What you should do: Exact wording is needed for every line from the one holding "This screenshot has width=580, height=600." to the end of the records below; write those lines out and omit the pictures.

Top of Given data

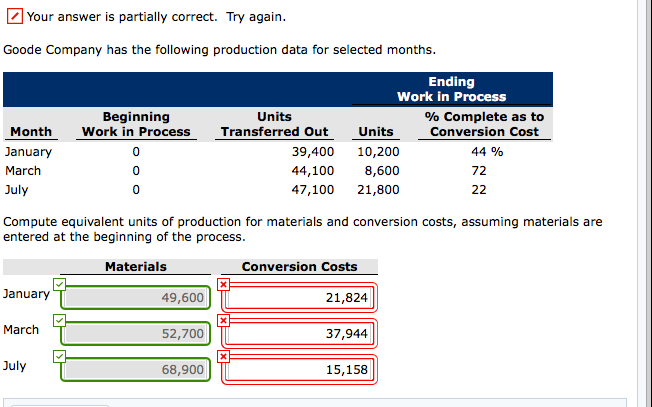Edit July Conversion Costs field showing 15,158

tap(300, 370)
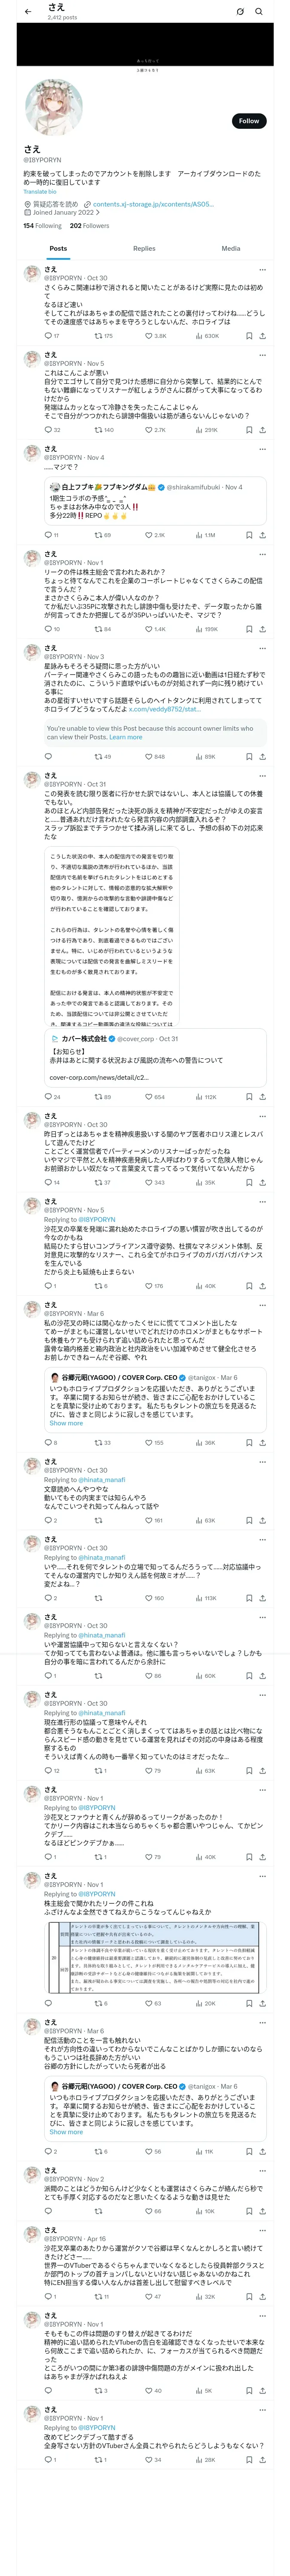Like the post with 3.6K likes
Screen dimensions: 290x2576
[x=149, y=336]
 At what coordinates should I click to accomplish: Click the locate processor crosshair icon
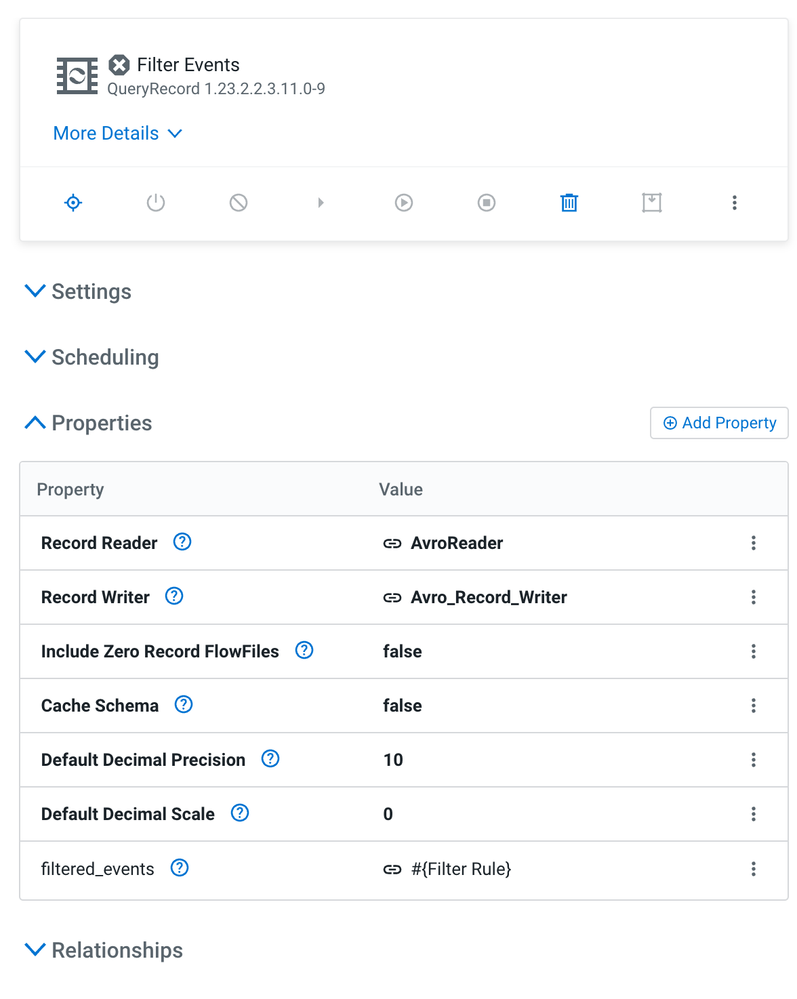[x=73, y=203]
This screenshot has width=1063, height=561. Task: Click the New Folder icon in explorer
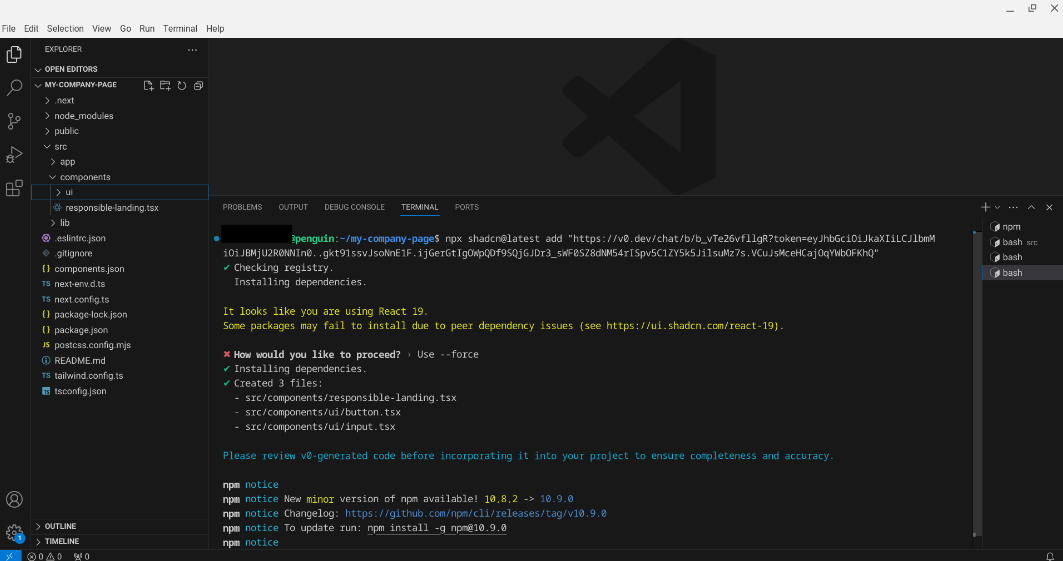click(165, 85)
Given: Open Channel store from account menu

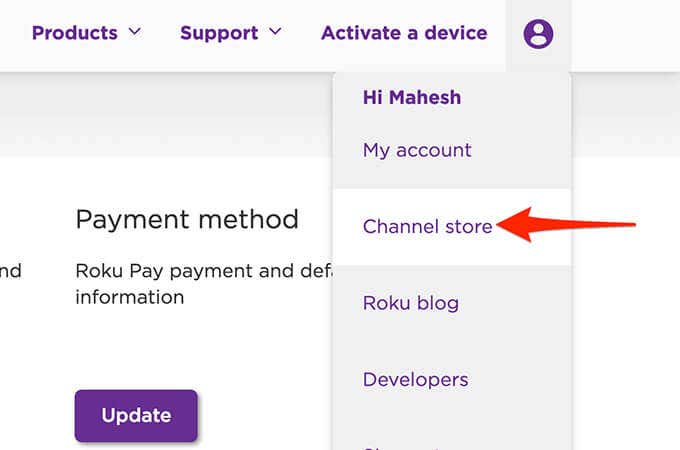Looking at the screenshot, I should point(427,227).
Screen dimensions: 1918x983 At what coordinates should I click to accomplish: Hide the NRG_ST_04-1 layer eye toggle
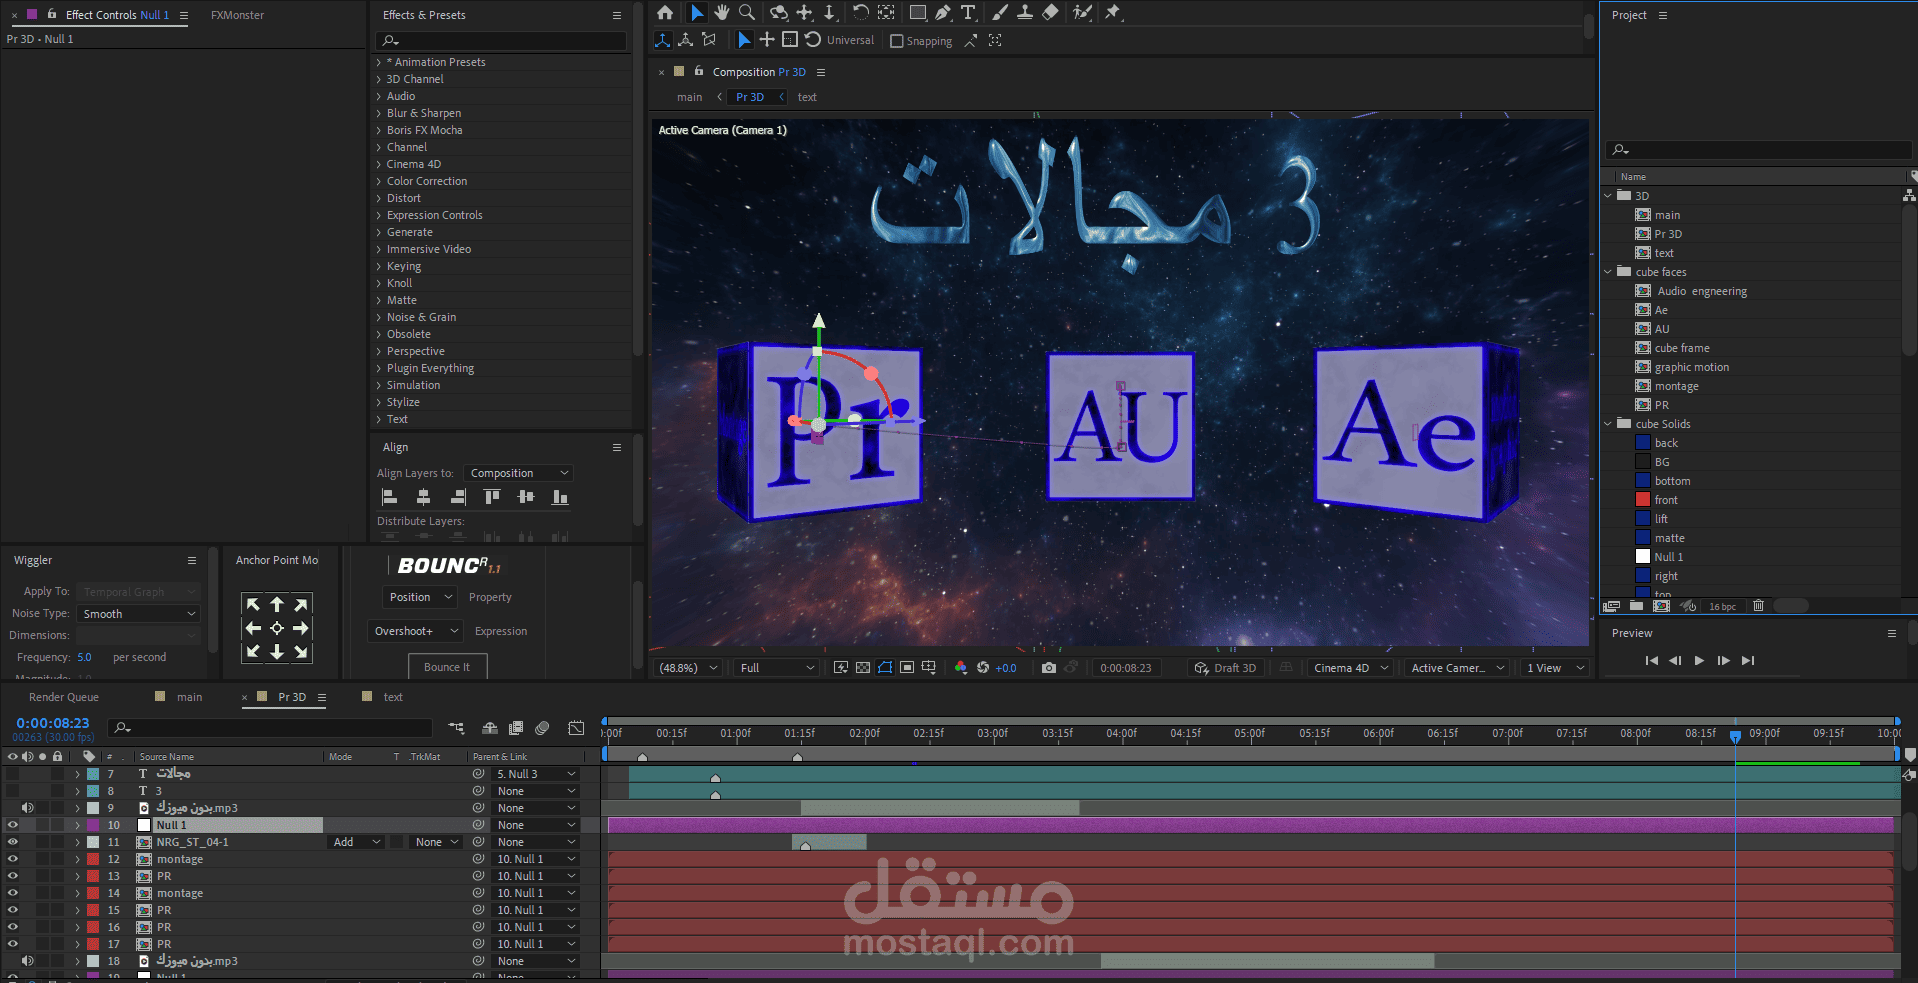coord(13,842)
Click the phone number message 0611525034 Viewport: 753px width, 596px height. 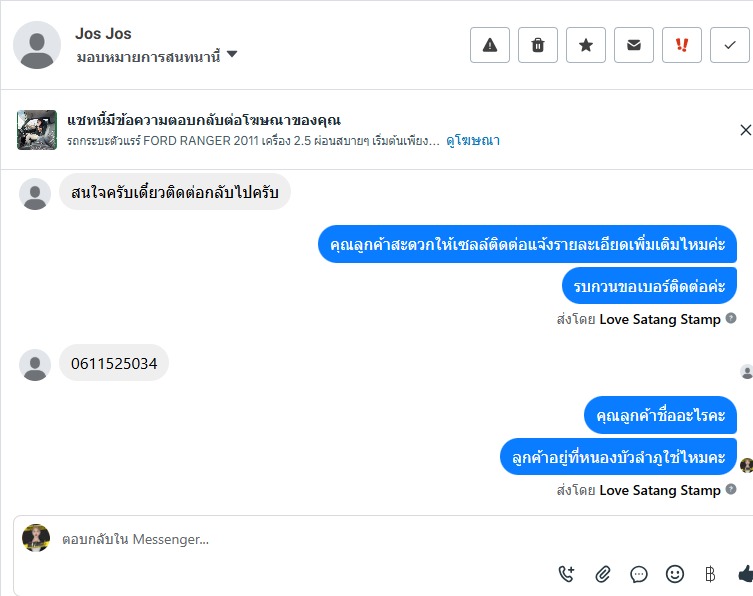pos(114,364)
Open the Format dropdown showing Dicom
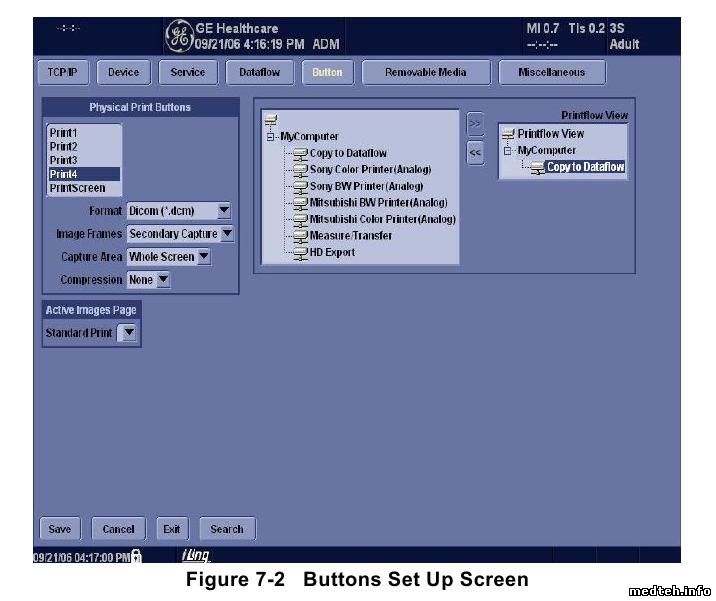The height and width of the screenshot is (601, 716). click(x=224, y=211)
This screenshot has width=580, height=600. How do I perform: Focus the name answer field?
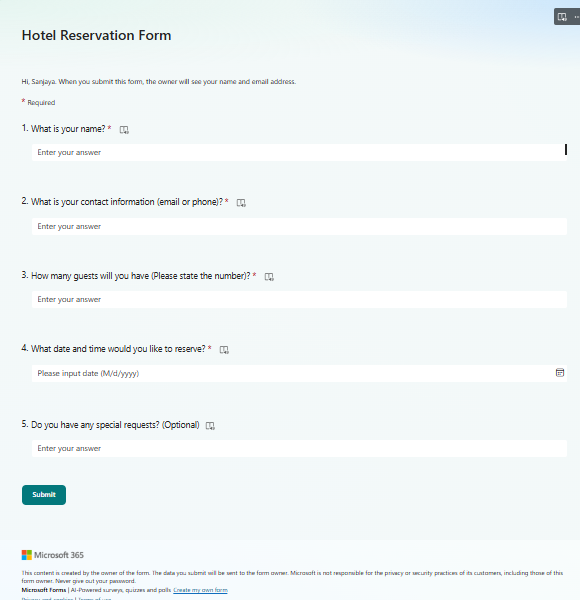click(x=299, y=152)
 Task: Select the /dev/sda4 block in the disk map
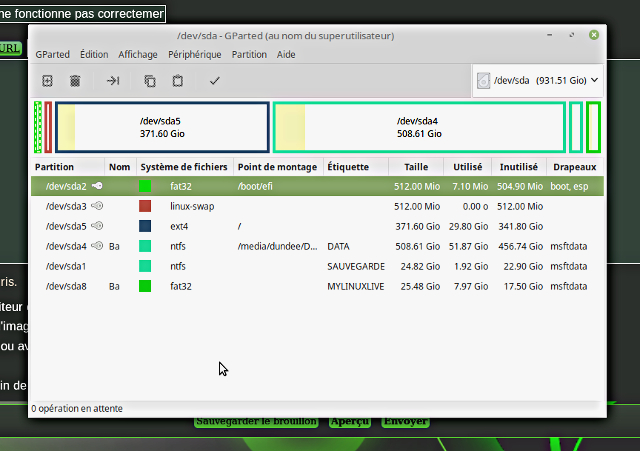coord(418,126)
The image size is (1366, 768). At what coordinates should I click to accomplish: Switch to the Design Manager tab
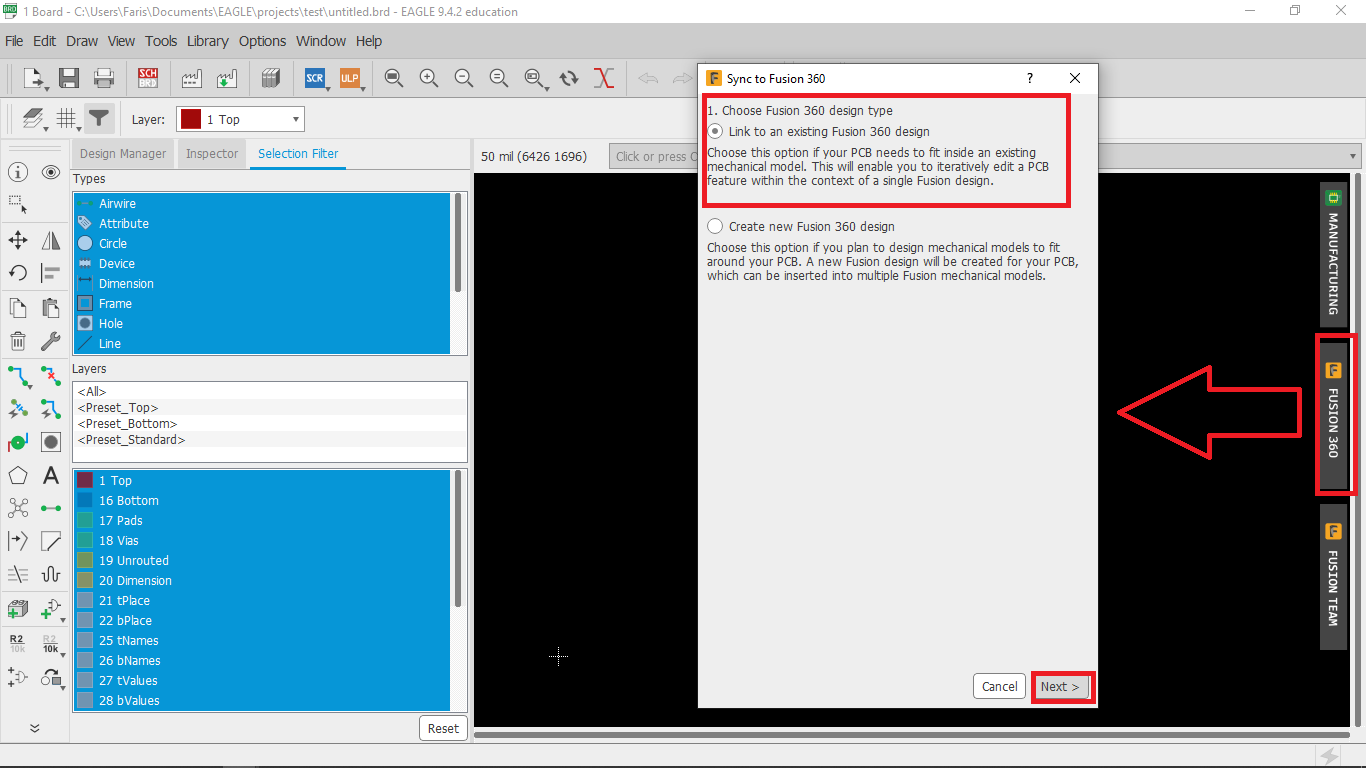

Bottom of Given data

Answer:
This screenshot has width=580, height=600. How do I perform: Focus the name answer field?
click(x=299, y=152)
 Task: Select the /dev/sda4 block in the disk map
coord(418,126)
The image size is (1366, 768). At what coordinates should I click to accomplish: Switch to the Design Manager tab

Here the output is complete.